[lambdaheads]Design 1


We ask you to consider an alternate design for the type rules of datatype. This is a design exercise, so it is intentionally open-ended. If at any point you are unsure about assumptions or consequences, talk to us!

Assume that you are given the type language

type :== number
       | boolean
       | (<type> * ... * <type> -> <type>)
       | <tid>
where tids are type identifiers, reflecting new types introduced by datatype. This type system mirrors the programming language
<L> :== <num>
      | <id>
      | (fun (<id> : <type> ... <id> : <type>) <L>)
      | (<L> (<L> ... <L>))
      | (<L> + <L>)
      | (if <L> <L> <L>)
      | true
      | false
      | (zero? (<L>))
      | (<L> and <L>)
      | (<L> or <L>)
      | (rec <id> <type> <id> <L> <L>)
      | (datatype <type> [<id> (<id> <type>) ... (<id> <type>)]
			 [<id> (<id> <type>) ... (<id> <type>)]
with semantics as described in the lectures. (Note that we have extended functions to have arity greater than one, and correspondingly extended function application.) Assume that all type, variant and field names are unique.

Semantically, recall that each of the selectors of a datatype had to perform a safety check on the value to ensure it was of the right variant before attempting to extract a field. (This is to flag incorrect programs such as (first empty) in Scheme.)

Question: Can we build these checks into the type system?

If we could, then there would be no need to tag values or to perform safety checks at runtime. Programs would consume less space and run faster!

Idea: Each variant of a datatype subscribes a new type in the type system. Each constructor now returns a value of the type corresponding to its variant. Selectors only accept values of their variant's type. The type-checker can thus ensure that selectors are never mis-applied to the wrong variant.

Changes to the type system must preserve type soundness. Since we have removed checks from the evaluator, the type rules can no longer rely on them.

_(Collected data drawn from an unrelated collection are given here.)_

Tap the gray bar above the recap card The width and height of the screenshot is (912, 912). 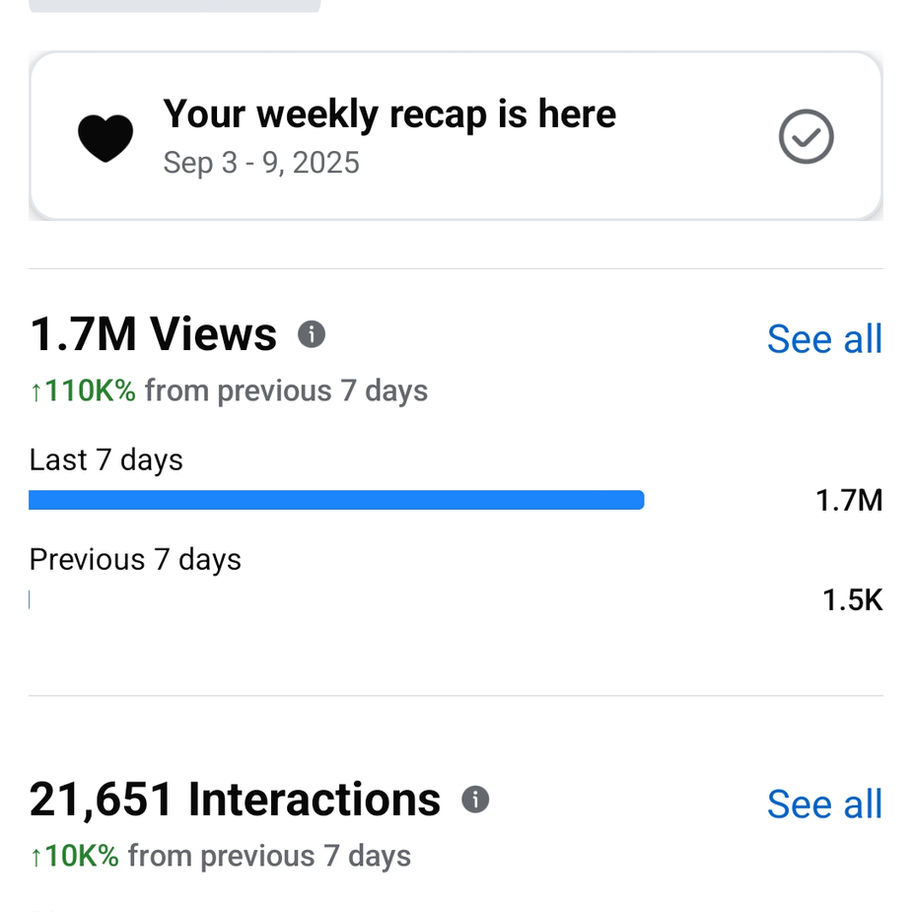175,5
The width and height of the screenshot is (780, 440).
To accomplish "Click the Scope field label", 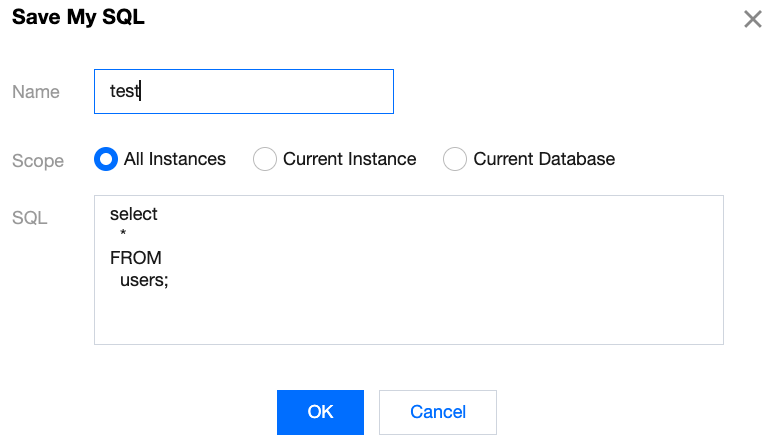I will (x=38, y=161).
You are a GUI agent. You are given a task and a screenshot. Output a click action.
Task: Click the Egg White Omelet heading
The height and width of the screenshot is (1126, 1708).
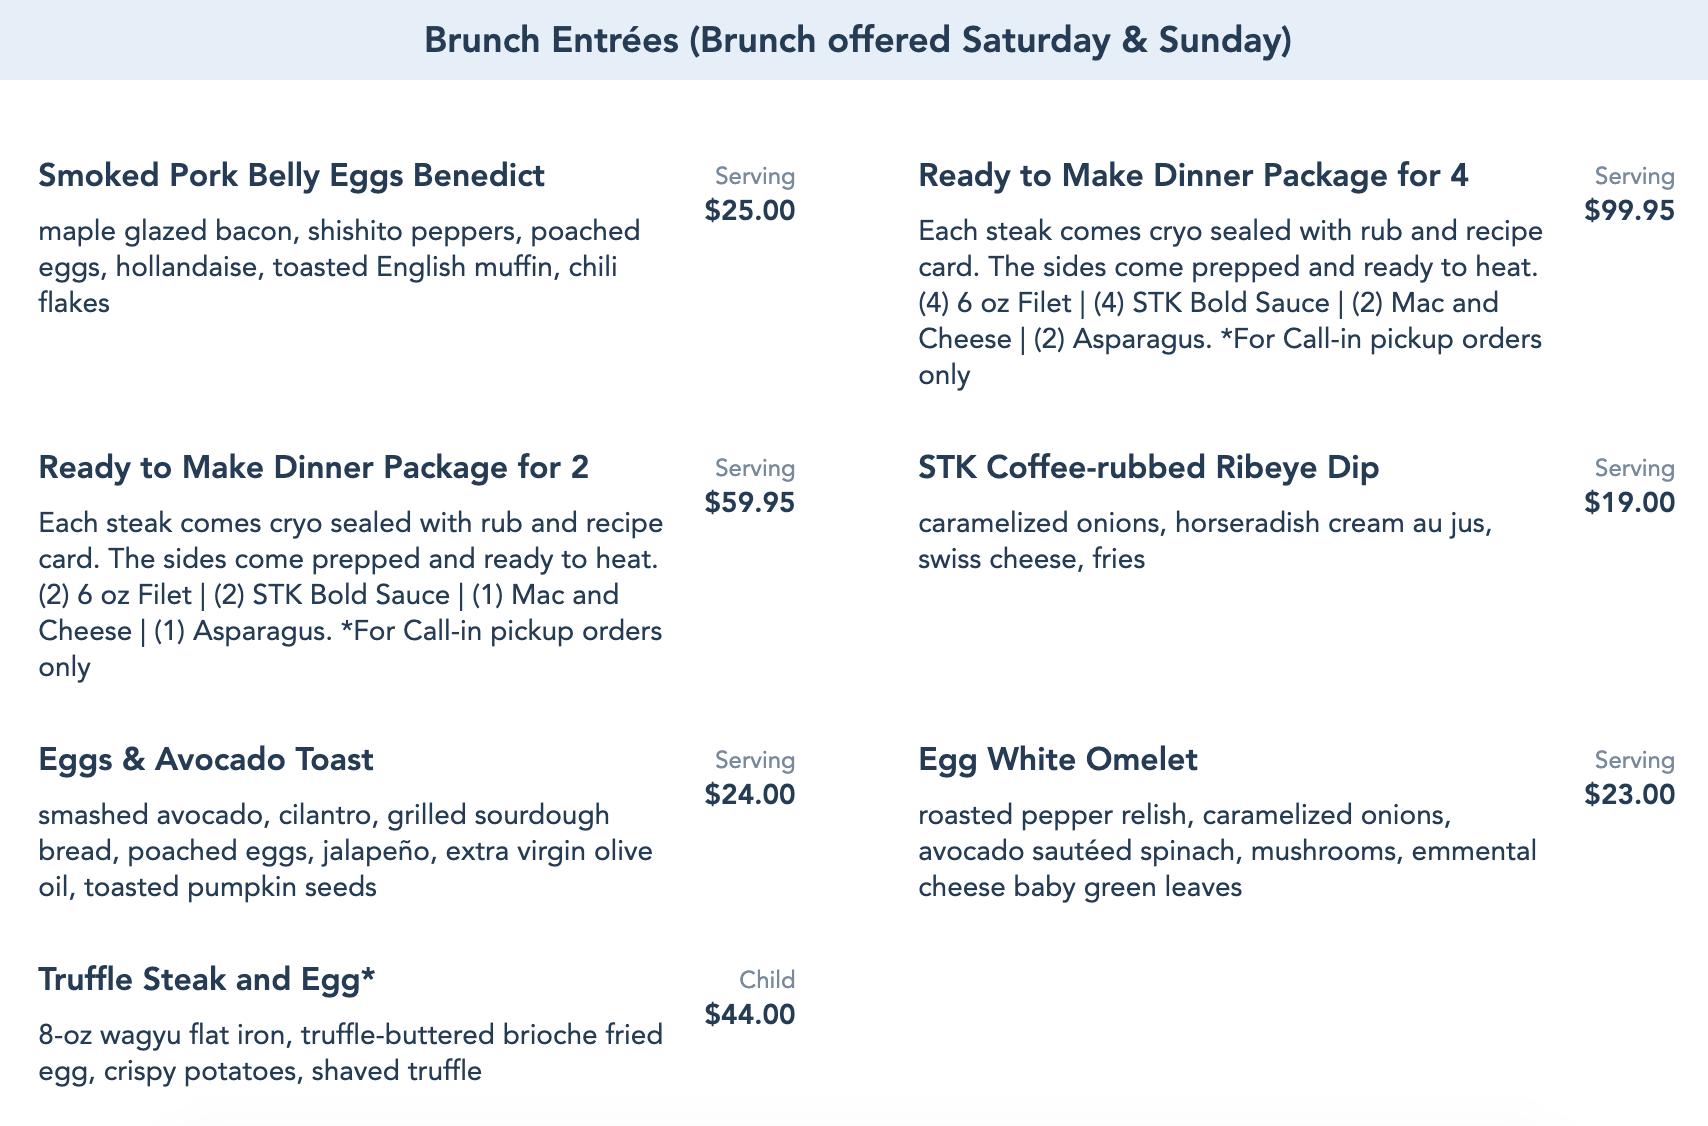(x=1057, y=760)
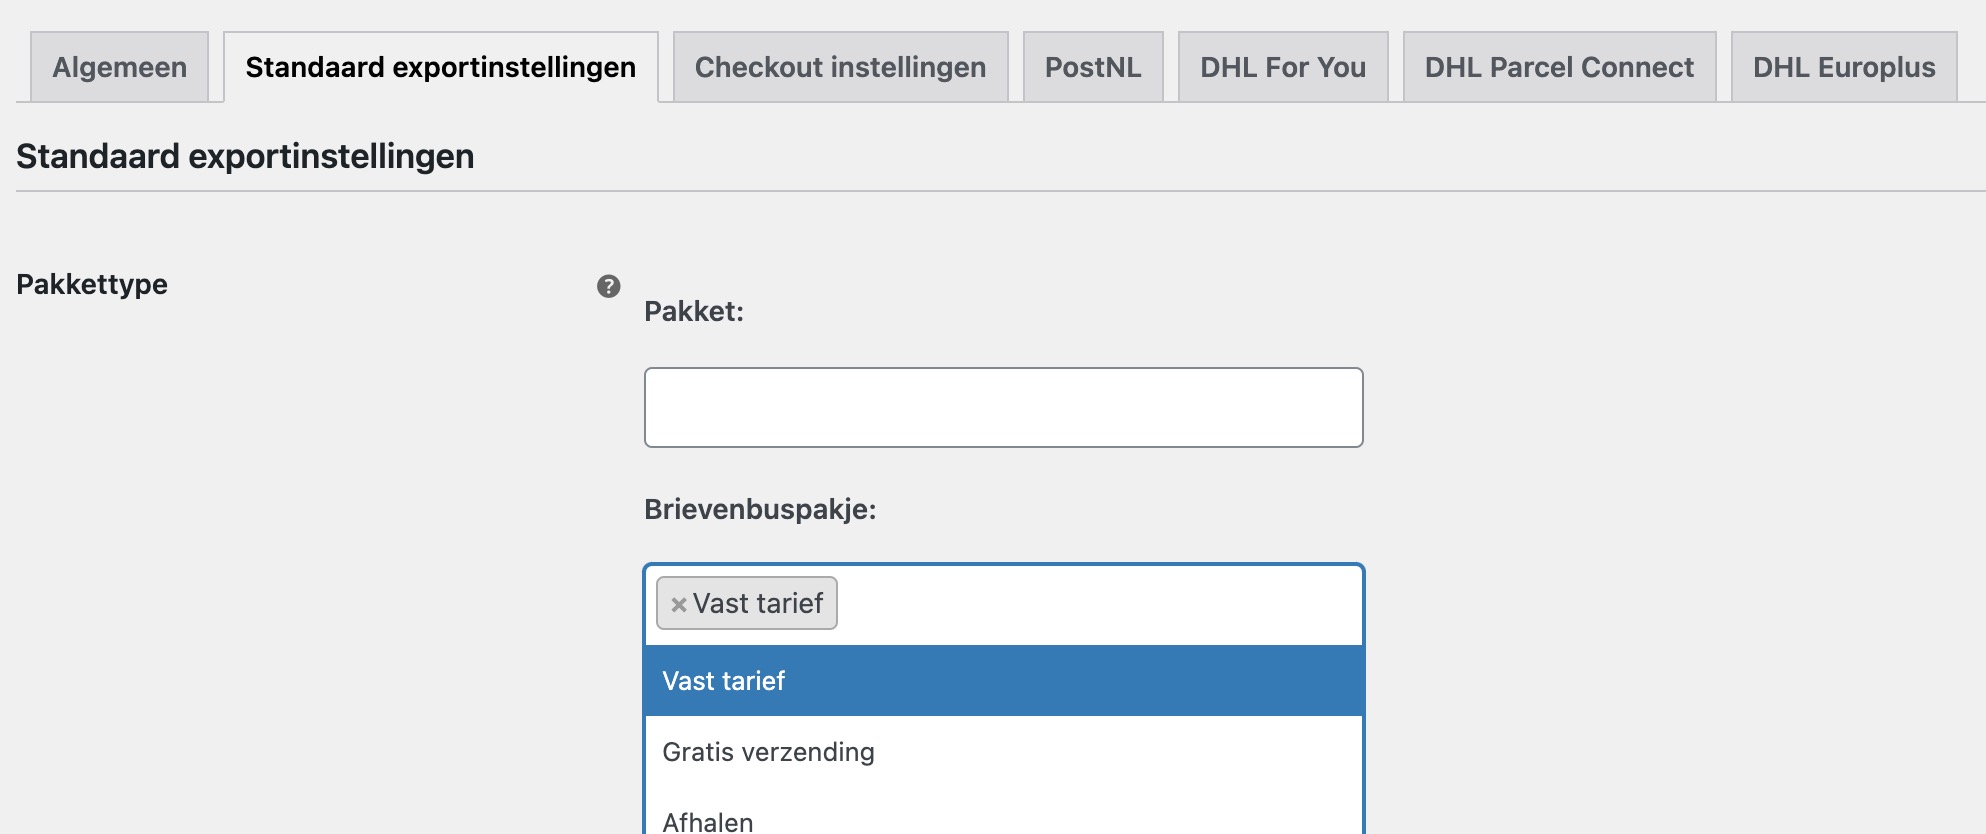Image resolution: width=1986 pixels, height=834 pixels.
Task: Open the Pakkettype help tooltip icon
Action: [608, 287]
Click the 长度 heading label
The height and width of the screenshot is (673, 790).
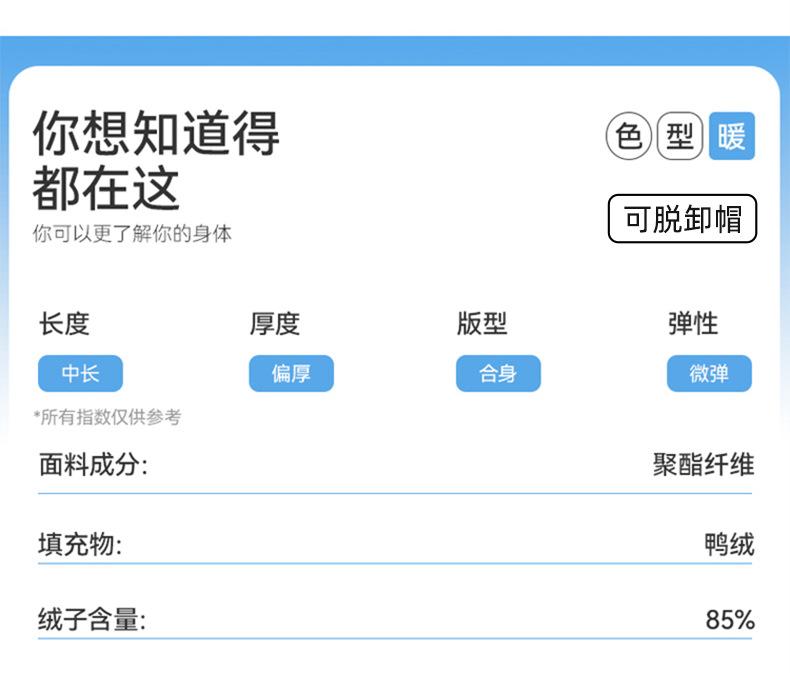pyautogui.click(x=64, y=324)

  1. Write down the type rules for this language. Indicate all the constructs whose type rules changed.
  2. If you are able to write down type rules that, combined with the check-free runtime, result in a sound type system, answer the following questions.
    1. Fill in types in place of the two instances of ??? in the following program:
         (datatype nlist
           ; declare the two variants:
           [ncons (first number) (rest ???)]
           ; body expression:
           (rec loop (??? -> number) L
      	 (if (nempty? (L))
      	     (loop ((rest (L)))))
             (loop ((ncons (1 (nempty ())))))))
      (The function doesn't do anything useful. You could imagine using length instead, but it would just make your solution to the next problem much larger.)
    2. The type checker works by constructing trees of derivations, as explained in class. Provide a complete type derivation tree to demonstrate the validity of your annotations. Be precise; do not skip steps.
  3. If you believe you cannot give type rules that would yield a sound type system on a check-free runtime, answer the following questions.
    1. Clearly explain why you cannot do this. You may use the sample program above to illustrate your claim, but you must explain the problem in general terms.
    2. Can you salvage this type system design idea? Or are runtime checks (and thus, tags) unavoidable? Be brief.
Turn all solutions in on paper. You may hand-write type judgements if your writing is extremely legible. All other text must be printed. Your solutions are due by 2am on 2000-10-28.


For this assignment:

  • Do not discuss the problem or solution with others. If you want to discuss your ideas, please do so with the course staff. It really is important that you develop an intuition for such questions on your own.
  • We will not accept late submissions. This homework leads directly to subsequent classroom material, so this restriction is both a carrot and a stick: a stick because we will probably discuss the solution in class, and a carrot because without an intuitive feel for this problem, the subsequent lectures won't make as much sense.